Gordon Brown ordered Zardari to take Osama out: WikiLeaks

Dunya News

Former British Prime Minister Gordon Brown had ordered Pakistan President Asif Ali Zardari to have al-Qaeda leader Osama bin Laden killed, a diplomatic cable unveiled by the whistle-blower website WikiLeaks has revealed. Apparently convinced that bin Laden was alive and hiding in Pakistan, the then British Prime Minister told Zardari to take Osama bin Laden out during a private telephonic conversation in December 2009, The Telegraph reported, adding that Pakistani officials were reportedly unhappy with Brown's aggressive language. The incident is among a number of references to the alleged sightings of the world's most wanted man detailed in the leaked cables obtained by WikiLeaks, showing that the manhunt for bin Laden is still focused on Pakistan, despite one apparent tip-off that the al-Qaeda leader was in Europe. However, Pakistan has repeatedly denied any knowledge of bin Laden's whereabouts during private meetings with Americans. In January 2008, Pakistan Army chief General Ashfaq Kayani told visiting US senators that it was unjust to criticize Pakistan for not locating bin Laden, adding that he would place Pakistan's track record in pursuing and capturing al-Qaeda operatives against any other country. In September 2009, Pakistan's Interior Minister Rehman Malik told US diplomats that they had no clue about the terrorist's whereabouts.
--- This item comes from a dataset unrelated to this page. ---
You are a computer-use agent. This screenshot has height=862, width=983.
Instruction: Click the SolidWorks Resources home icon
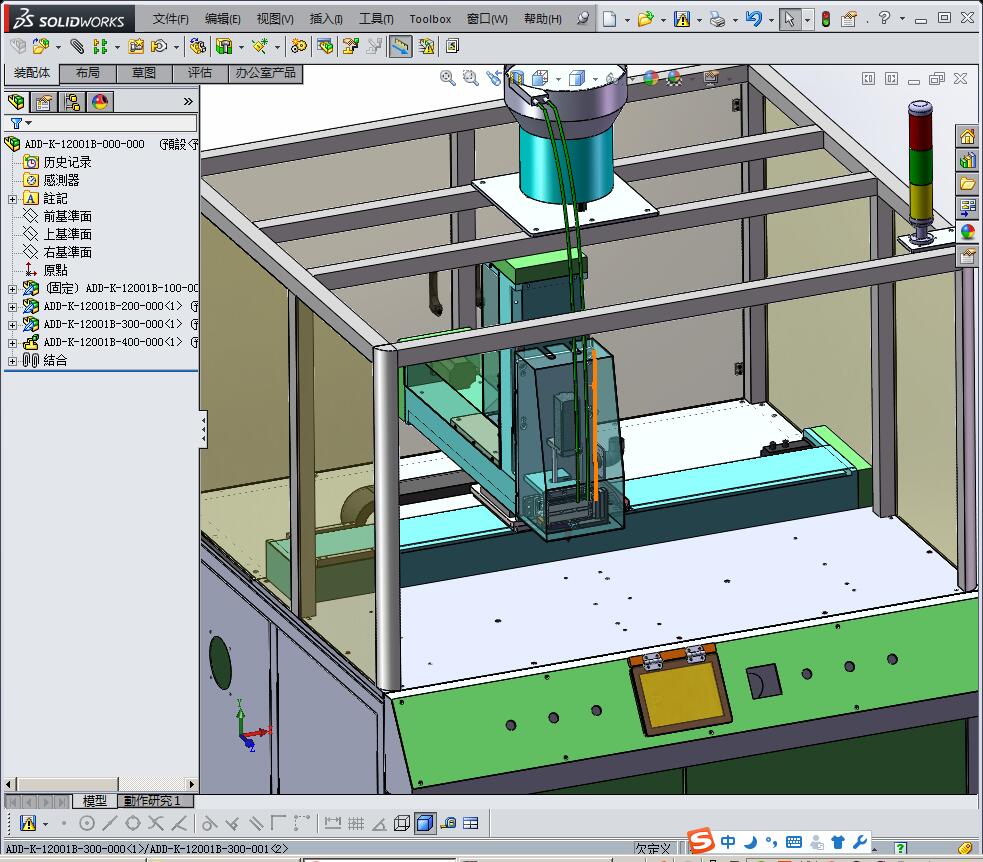[x=967, y=137]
Bin Laden sent his family to Iran, so it makes sense that he might have gone there himself, a record of the meeting quoted Malik, as arguing. Alternatively, he might be hiding in Saudi Arabia or Yemen, or perhaps he is already dead, he added.However, the Tajikistan Government claimed that many people in Pakistan knew where Bin Laden was hiding.During a meeting with the US Ambassador in December 2009, senior Tajik counterterrorism official General Abdullo Sadulloevich Nazarov said: In Pakistan Osama Bin Laden wasn't an invisible man. Many knew his whereabouts in North Waziristan. But sympathisers in the security forces tipped off the terrorists whenever a raid on the al-Qaeda leader was about to begin, he added.